From the AMD-versus-Intel forum thread below, output the passage that starts with "How can a small" and stops after "the MD chair.", copying every character unchanged.

### TEXT EXCERPT:
● ● ●

Ok lets take your point and justify it for you!

Consider the bold face sentence in you quote. 

How can a small and new company challenge a well established, knowledable company.

I will give you one real life example Considers this:

You are very well educated, have passed a Masters in Business Admistration from Havard. U come back to India an join you fathers big business and take the MD chair.

One day you come upon a idea to implement something which is going to earn some profit for your company but unfortunately the board of Director refuse to your proposal because they think you are too SMART!!!

Your Grand-father is also against you on this time.... WHY ?

Because you are still young at the *EXPERIENCE* side dude!!!

Hence, I think AMD is still young to make such challenges!!!! Consider this guys!


----------



## infra_red_dude (Oct 10, 2005)

Tech&ME said:
			
		

> AGENT_SMITH said:
> 
> 
> 
> ...



yes AMD "was" a small company a few years ago! but not anymore!!! and of corz there is no denying the fact that intel is the chip pioneer for all the earlier archies were designed by intel. but let us not forget the fact that the  indian who was behind the pentium archie later joined amd to design the k5 proc. this "was" amd a few years ago. but it doesn't rely on anyone now! it makes its own procs. it devises its own archie. so amd is as competant as intel anyday!!


----------



## kunalmg (Oct 10, 2005)

no matter wht but i support AMD.


----------



## Tech&ME (Oct 10, 2005)

This is what I think anyway no punch intended

Let's wait and watch the game! Who WINs the WAR of processors!!!


----------



## QwertyManiac (Oct 11, 2005)

shud be a long one unlike the alamo....


----------



## Chiran Rai (Oct 11, 2005)

In my view,Intel excels than AMD coz Intel is the supremo here at Nepal.


----------



## godsownman (Oct 11, 2005)

Times of India said:
			
		

> Intel set to unveil new chips to take on AMD
> 
> New York: Intel Corporation will unveil new chips on Monday that it hopes will close a performance gap with rival Advanced Micro Devices Inc in the market for server system chips, the Wall Street Journal reported.
> Chips from Intel provide processing power for vast majority of x86 servers, which typically run Linux operating system or Windows.
> ...



Now see this !!!!!!!!! 

Awating comments.

 Source : Times Of India 11-10-05


----------



## QwertyManiac (Oct 11, 2005)

i also read somewhere that pentium is stepping down and pentum m is going main with close of nomal pentiums....

is that true ?


----------



## godsownman (Oct 12, 2005)

No comments yet !


----------



## Tech&ME (Oct 12, 2005)

Intel Moves From Dual Core To Double Core   

65 nm Intel Double Core Preslers  

See the full story here

I think Intel is upto something but who know who is going to WIN


----------



## mohit sharma (Oct 12, 2005)

how good an example of corporate fight in front of everyone example !

● ● ●

### DATA EXTRACT:
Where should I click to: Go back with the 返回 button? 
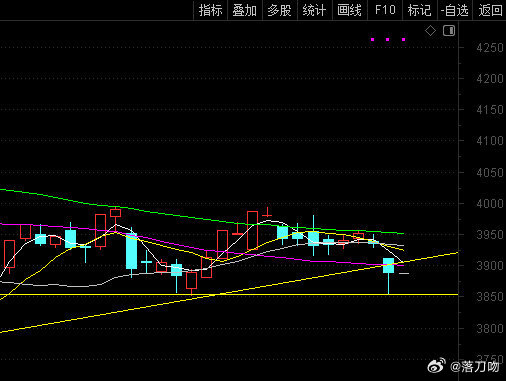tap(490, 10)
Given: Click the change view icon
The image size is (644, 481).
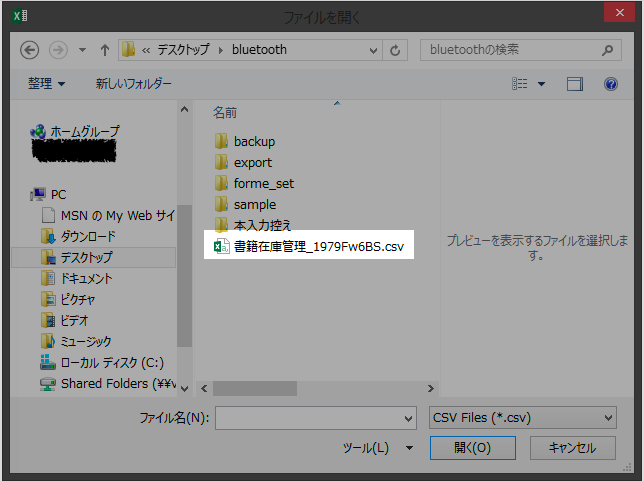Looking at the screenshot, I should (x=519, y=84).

● ● ●

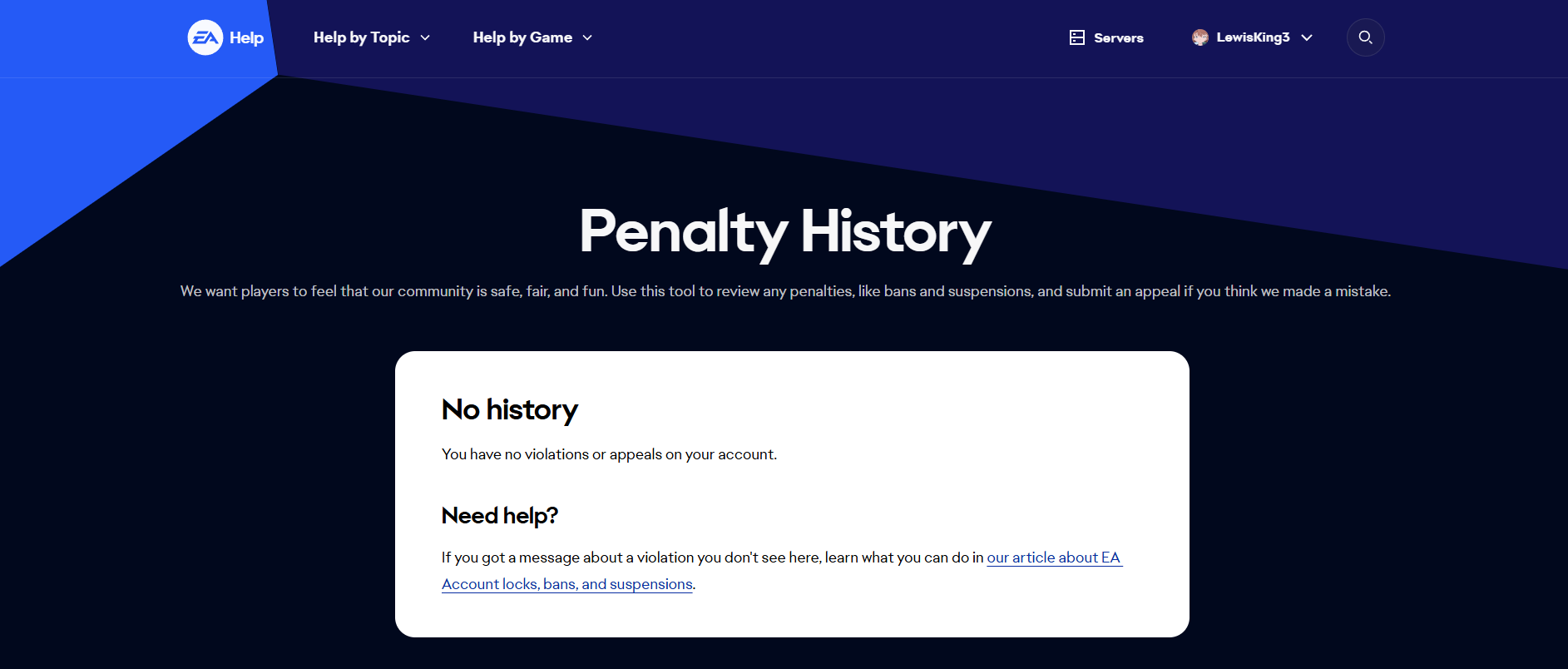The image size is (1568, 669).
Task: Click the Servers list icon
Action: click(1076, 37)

● ● ●

### RESPONSE TO THIS TASK:
How can a small and new company challenge a well established, knowledable company.

I will give you one real life example Considers this:

You are very well educated, have passed a Masters in Business Admistration from Havard. U come back to India an join you fathers big business and take the MD chair.